● **EXERCISE DESCRIPTION**
Which lines in the material below contain the word "Click"? Gather each one, copied whole, and count only matches with the same capitalization.

====== SUPPLIED RECORDS

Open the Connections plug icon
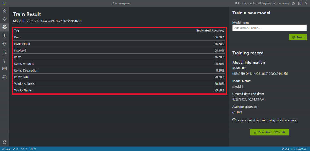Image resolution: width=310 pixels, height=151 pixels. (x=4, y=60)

============
====== SUPPLIED RECORDS

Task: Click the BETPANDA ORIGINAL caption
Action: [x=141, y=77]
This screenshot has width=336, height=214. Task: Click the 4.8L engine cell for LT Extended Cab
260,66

============
====== SUPPLIED RECORDS

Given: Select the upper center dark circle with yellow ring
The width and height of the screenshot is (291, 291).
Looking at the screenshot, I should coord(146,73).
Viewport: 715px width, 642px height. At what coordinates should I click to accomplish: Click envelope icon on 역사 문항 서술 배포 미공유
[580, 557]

============

● **THE REPLY**
Task: Click the BETPANDA ORIGINAL caption
This screenshot has width=336, height=214. Task: Click the 4.8L engine cell for LT Extended Cab
Viewport: 715px width, 642px height. At what coordinates should I click to accomplish: Click envelope icon on 역사 문항 서술 배포 미공유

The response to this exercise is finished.